When you pick up your puppy, we will provide you will a complete medical and vaccination record of your puppy. Along with shot and medical records, you will receive a copy our “Puppy Care Schedule Worksheet” which documents everything that has been given, the doses, and schedules out to 16 weeks.
- 3 – 4 Weeks: As part of CSB’s standard protocol, we give a PARVO only vaccination between 3 and 4 weeks.
- 6 – 8 Weeks:(5-Way) Distemper, Adenovirus, Hepatitis, Parvovirus, Parainfluenza.
- 10-12 Weeks: (5-Way) Distemper, Adenovirus, Hepatitis, Parvovirus, Parainfluenza.
- 14-16 Weeks:(9-Way) Distemper, Adenovirus, Hepatitis, Parvovirus, Parainfluenza, and protects against four strains of Lepto.
- 18-20 Weeks: (9-Way) Distemper, Adenovirus, Hepatitis, Parvovirus, Parainfluenza, and protects against four strains of Lepto.
- 12-24 Weeks: Rabies: This vaccination can only be given by a DVM
Feeding Your Puppy:
We feed our puppy dogs Purina Pro Plan Puppy Chicken and Rice-Shredded. With our daily puppy food, we give a coccidia preventative that help keeps the puppy and mother healthy. As part of your Puppy Package, we provided you a large zip-lock back of food, although you may have already purchased a bag, please continue to feed the food that we provide at delivery until is all gone. This will help prevent any digestive issue case by the stress of moving.
Pro Plan can be widely found in places like pet stores such as Tractor Supply, or higher-end grocery stores. Pro Plan is the ONLY Purina product we recommend. Our adult dog are fed Diamond Natural Products and would suggest those if you find Pro Plan hard to find.
When changing food, gradually replace the Pro Plan with your high-quality replacement. Making any sudden changes may cause the puppy digestive problems. We also, mix a small portion of a high-quality wet (or can) food into each meal. This add needed calories and gives the puppies a little moisture. We are currently using 4-Health products from Tractor Supply.
- 6–12 weeks: Four feedings a day are usually adequate to meet nutritional demands. We suggest slightly “softening” the food with warm water before feeding and including a tablespoon or two of high-quality wet food. This will be more appealing and easier for the puppy to eat. Plus, by wetting it, you are also providing additional liquid.
- 3–6 months: Sometime during this period, decrease feedings from four to three a day. A pup should be losing her potbelly and pudginess by 12 weeks. If they are still roly-poly at this age, continue to feed puppy-size portions until body type matures.

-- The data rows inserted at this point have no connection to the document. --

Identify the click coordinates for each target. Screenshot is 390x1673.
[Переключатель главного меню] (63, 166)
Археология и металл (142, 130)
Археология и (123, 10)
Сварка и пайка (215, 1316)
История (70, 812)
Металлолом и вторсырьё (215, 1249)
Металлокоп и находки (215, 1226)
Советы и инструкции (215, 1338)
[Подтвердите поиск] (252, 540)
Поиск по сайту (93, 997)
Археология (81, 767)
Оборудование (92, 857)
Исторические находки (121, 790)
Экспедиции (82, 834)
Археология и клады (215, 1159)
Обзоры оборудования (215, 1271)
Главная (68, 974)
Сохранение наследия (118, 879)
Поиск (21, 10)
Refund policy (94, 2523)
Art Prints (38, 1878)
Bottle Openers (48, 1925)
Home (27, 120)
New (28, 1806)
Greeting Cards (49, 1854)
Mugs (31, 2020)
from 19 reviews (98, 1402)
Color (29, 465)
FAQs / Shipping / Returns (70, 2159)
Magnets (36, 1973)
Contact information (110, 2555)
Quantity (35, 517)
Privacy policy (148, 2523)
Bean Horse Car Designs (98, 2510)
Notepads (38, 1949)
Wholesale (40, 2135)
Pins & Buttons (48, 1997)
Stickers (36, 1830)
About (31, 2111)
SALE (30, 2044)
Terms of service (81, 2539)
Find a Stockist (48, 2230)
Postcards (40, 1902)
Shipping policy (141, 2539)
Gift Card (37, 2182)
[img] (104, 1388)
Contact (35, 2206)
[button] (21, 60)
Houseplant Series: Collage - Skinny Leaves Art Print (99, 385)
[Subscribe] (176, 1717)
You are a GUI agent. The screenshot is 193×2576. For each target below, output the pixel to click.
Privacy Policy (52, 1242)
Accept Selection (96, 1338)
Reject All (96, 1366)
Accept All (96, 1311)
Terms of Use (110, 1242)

- 6–12 months: Begin feeding twice daily. Spaying or neutering lowers energy requirements slightly; after the procedure, switch from nutrient-rich puppy food to adult maintenance food. Error on the side of caution: Better to be on puppy food a little too long than not long enough. Whenever switching food, gradually replace the new with the old. Any sudden change in food can result in digestive issues.

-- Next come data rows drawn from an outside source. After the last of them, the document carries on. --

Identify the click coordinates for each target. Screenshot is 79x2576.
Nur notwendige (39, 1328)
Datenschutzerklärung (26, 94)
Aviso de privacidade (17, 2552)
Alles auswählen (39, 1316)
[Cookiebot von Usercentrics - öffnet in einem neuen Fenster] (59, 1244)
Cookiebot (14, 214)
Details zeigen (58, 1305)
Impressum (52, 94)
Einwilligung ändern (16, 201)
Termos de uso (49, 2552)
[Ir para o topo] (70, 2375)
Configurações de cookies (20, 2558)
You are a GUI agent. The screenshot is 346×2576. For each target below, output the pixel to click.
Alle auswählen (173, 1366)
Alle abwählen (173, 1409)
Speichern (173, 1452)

- 1 Year: Most owners feed adult dogs two half-portions a day.
Treats are the best way to begin your relationship with your new puppy. However, we do have several precautions. In your Puppy Package, we provide any treats your puppy has been exposed to, typically they are very few. We HIGHLY suggest holding off on a lot of treats at first, let your puppy get settled into their new surrounding.
- First and foremost – NO RAWHIDE.
- Moderation is the key as too many treats may upset your puppy’s digestive system.
- Stick to one type/brand of a treat at a time. If you offer your puppy different types of treats and he has a reaction, you don’t know which treat had a negative effect.
BE CAREFUL with toys. In general, Olde English Bulldogges are “gulpers”, therefore, you have to be very careful about what toys and treats you use. Generally, we stay away from anything that squeaks as the small plastic squeaker can become a choking hazard. We suggest ropes, tires, “bully proof” type toys. Just remember, they will tear it up and you need to pay attention to what is inside.